The Occupational Safety and Health Administration recently published a final rule finalizing procedures for handling whistleblower retaliation complaints filed under Section 806 of the Sarbanes-Oxley Act of 2002. The SOX Act protects employees who report fraudulent activities and violations of Securities Exchange Commission rules that can harm investors in publicly traded companies.
"Silencing workers who try to do the right thing is unacceptable," said Assistant Secretary of Occupational Safety and Health Dr.
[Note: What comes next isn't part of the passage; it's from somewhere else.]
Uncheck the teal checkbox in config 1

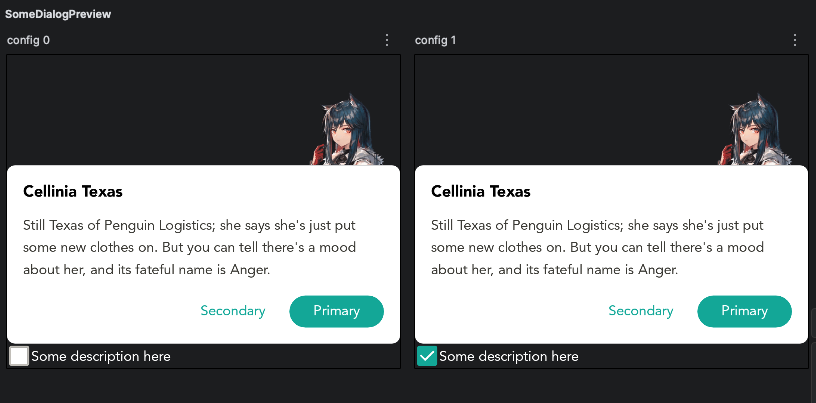[427, 356]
David Michaels. "This final rule safeguards investors by protecting whistleblowers who shine a light on illegal or fraudulent conduct that otherwise may go uncorrected."
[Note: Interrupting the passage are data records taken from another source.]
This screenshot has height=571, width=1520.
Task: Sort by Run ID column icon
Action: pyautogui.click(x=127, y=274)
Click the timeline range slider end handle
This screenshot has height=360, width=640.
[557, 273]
SOX prohibits publicly-traded companies, nationally recognized statistical ratings organizations, and other covered persons from retaliating against an employee who provides information about conduct that the employee reasonably believes violates federal mail, wire, bank or securities fraud statutes, SEC rules, or any provision of federal law relating to fraud against shareholders.
Workers can file a complaint with OSHA if they believe that their employer has retaliated against them for exercising their rights under SOX. OSHA's Whistleblower Protection Programs Web page provides instructions on how to file a complaint and information on worker rights and protections.
OSHA enforces the whistleblower provisions of SOX and 21 other statutes protecting employees who report violations of various workplace, commercial motor vehicle, airline, nuclear, pipeline, environmental, railroad, public transportation, maritime, consumer product, motor vehicle safety, health care reform, food safety and consumer financial reform regulations. Additional information is available at http://www.whistleblowers.gov.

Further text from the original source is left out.